Traffic

For Example, we have a web server serving frontend to users, app server serving APIs and a database server.
The user sends in a request to the weserver at port 80, the webserver then sends request to the API server at port 5000 in the backend. The API server then fetches data from database server at port 3306 and sends the data back to the user.

traffic

We have two types of Traffic here.
For a webserver, the incoming traffic from the users is an ingress traffic and the outgoing request to the appserver is egress traffic.
While defining ingress and egress, we are just looking at the direction in which the traffic originated. The response to the user do not really matter.
Similarly, in case of the backend API server. it receives ingress traffic at port 5000 and has egress traffic to the port 3306 to the database server.
From the database server prespective, it receives ingress tarffic on port 3306 from the API server.

To list the rules to get this working, we will have
Ingress rule that is required to accept HTTP traffic on port 80 on the webserver and
Egress rule to allow traffic from the webserver to the port 5000 on API server. * Ingress rule to accept traffic on port 5000 on API server. * Egress rule to allow traffic to port 3306 on the database server. * Finally, an Ingress rule on the database server to accept traffic on the port 3306.

rules

Network Security

One of the prerequiste for networking in kubernetes is whatever solution we implement, the PODs should be able to communicate with each other without having to configure any additional settings like routes.

Kubernetes is configured by default with an All Allow rule that allows traffic from any POD to anyother POD or services within the cluster.

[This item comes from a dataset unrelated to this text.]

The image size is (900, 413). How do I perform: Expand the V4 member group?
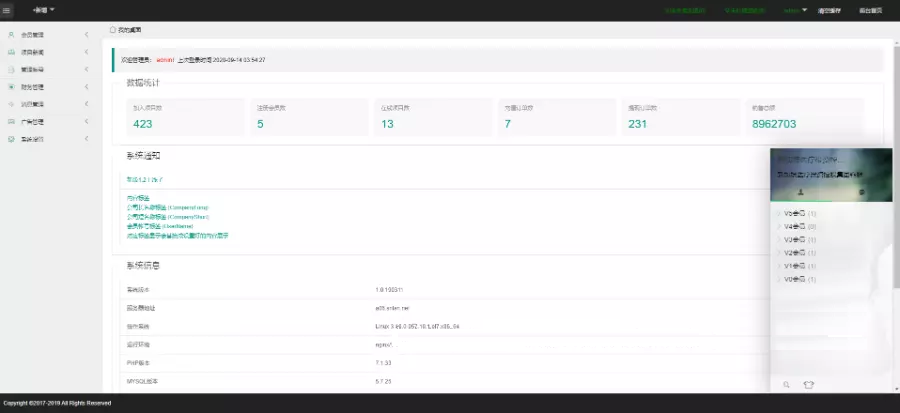pos(796,227)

In the before example, for each component in the application we deploy a POD. one for frontend server, one for API server and one for the database.
We create services to enable communication between the PODS as well as to the enduser. Based on the All Allow policy, all PODs with communicate with each other in the kubernetes cluster.

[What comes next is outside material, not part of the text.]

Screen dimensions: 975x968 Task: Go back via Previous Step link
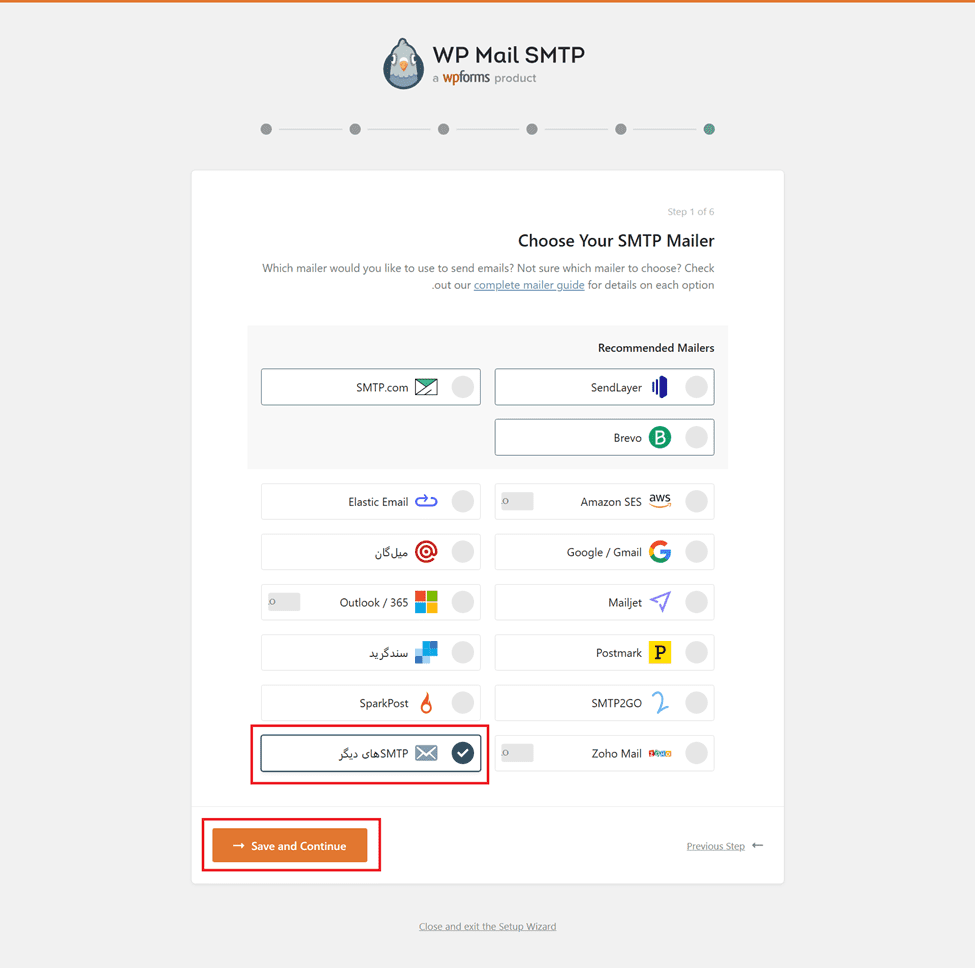(x=715, y=846)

If we do not want frontend server to be able to communicate with the database server directly. For Example, security teams and audits require us to prevent that from happening.

That is where, we would implement Network Policy to allow traffic to the DB server only from the API server.

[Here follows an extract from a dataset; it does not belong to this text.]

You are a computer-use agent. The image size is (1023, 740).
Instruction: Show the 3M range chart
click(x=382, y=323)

Network Policy is another object in the kubernetes namespace just like PODS, services. We link a network policy to one or more PODs. We can define rules within the network policy. In this case, we can say, only allow Ingress traffic from the API pod on port 3306.
Once this policy is created, it blocks all other traffic to the pod and only allows the traffic that matches to specified rule.
This is only applicable to the POD on which network policy is applied.

To apply or link a network policy to a pod, we use labels and selectors. We label the pod and use the same labels on the podSelector field in the network policy and then we build our rule.

Under policyType, we can specify to allow Ingress or Egress or both.

policy

Network-policy

To create a network policy
kubectl create -f <policy-definition file>

To get the network policies
kubectl get networkpolicy

Note:
Network policies are enforced by the network solution implemented on kubernetes cluster. Not all network solutions support network policy.

A few of them that are supported are:

  • kube-router
  • Romana
  • Calico
  • Weave-net

If we use Fannel as the networking solution, it does not support network policies.

Even in a cluster configured with a solution that does not support network policies, we can still create the policies, but just that they will not enforced. We will not get the error message saying that network solution does not support network policies.